Who will win the Tattersall Cup?

Who will win the Tattersall Cup?

It is just three days to the start of the 2017 Rolex Sydney Hobart, so of course it is time for the bar-room pundits to start speculating about who will take out Australian yachting’s most prized trophy, the Tattersall Cup for the overall winner on handicap - everyone has a theory - everyone has a favourite.

Down on the boats at the Cruising Yacht Club of Australia though, everyone is keeping a very tight lip. Too early, they say, let’s just wait and see what the weather throws up on Monday. The navigators have been pouring over the forecasts for weeks. The skippers reckon they haven’t even glanced at a weather map yet.

“We don’t look at the forecasts now,” says Michel Quintin, the skipper of the Valer/JPK 10.80 Banque de Nouvelle-Caledonie, one of the smallest boats in the fleet.

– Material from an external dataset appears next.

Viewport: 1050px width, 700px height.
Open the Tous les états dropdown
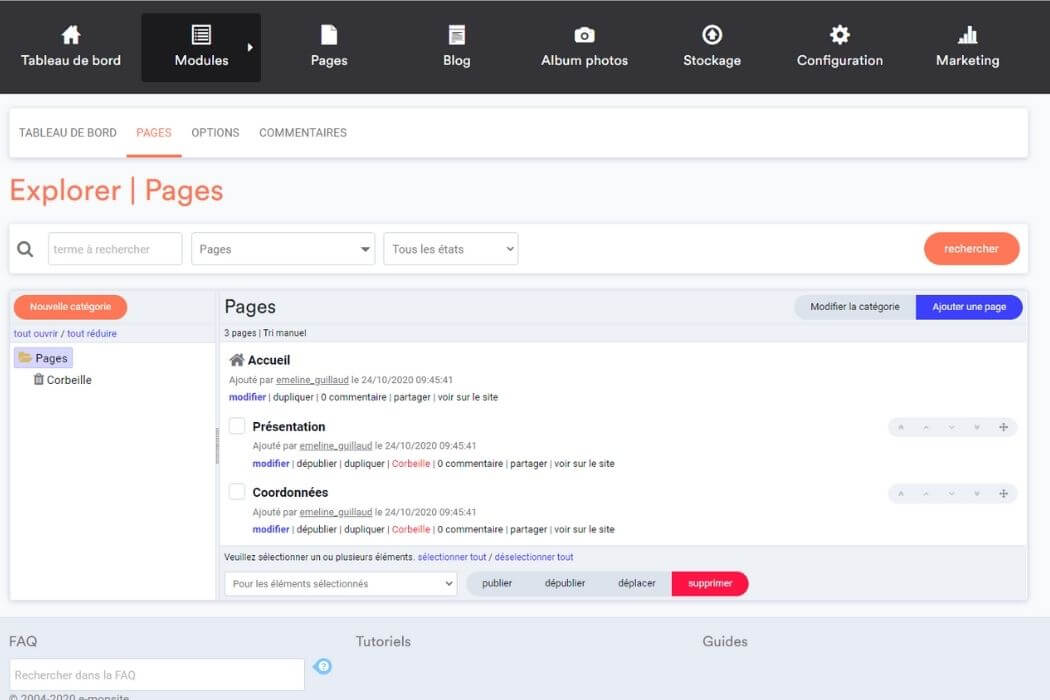point(450,248)
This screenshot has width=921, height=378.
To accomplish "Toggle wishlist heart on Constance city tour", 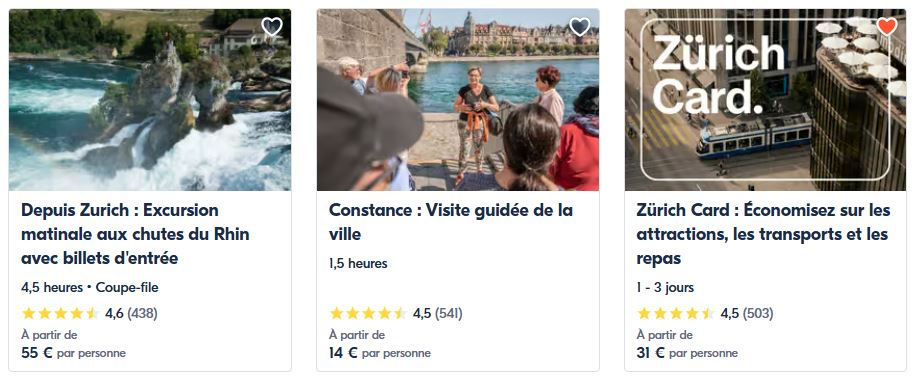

“We will concentrate on our division and see at the end how we go overall. It all depends on the conditions. Some boats will do it in two days, we will do it in four, so we are not on the same course.”

Andrew Weiss, owner of the Sydney 43 Christopher Dragon, agrees: “We’ll try and win our division. What happens overall happens overall.”

Weiss has brought Christopher Dragon all the way from America to race his first Hobart. He is still not entirely sure why he is here: “At the beginning I thought we were nuts to do this. We always watched the start of the race on Christmas night in the US, but I never thought we could do it.

“Some friends of ours at our club, on Warrior Won, told us in February they were coming here and my wife got tired of me wandering around the house saying they’re going, we’re not, and she said ‘just enter’.“

Nor is he entirely sure what the next few days will hold. “This is different to the races we usually do. The Bermuda race is typically a jib-reach type of race with a bit of spinnaker, but the Hobart, traditionally you don’t know what it’s going to be. We are hoping for a bit of a mix, upwind and down.”                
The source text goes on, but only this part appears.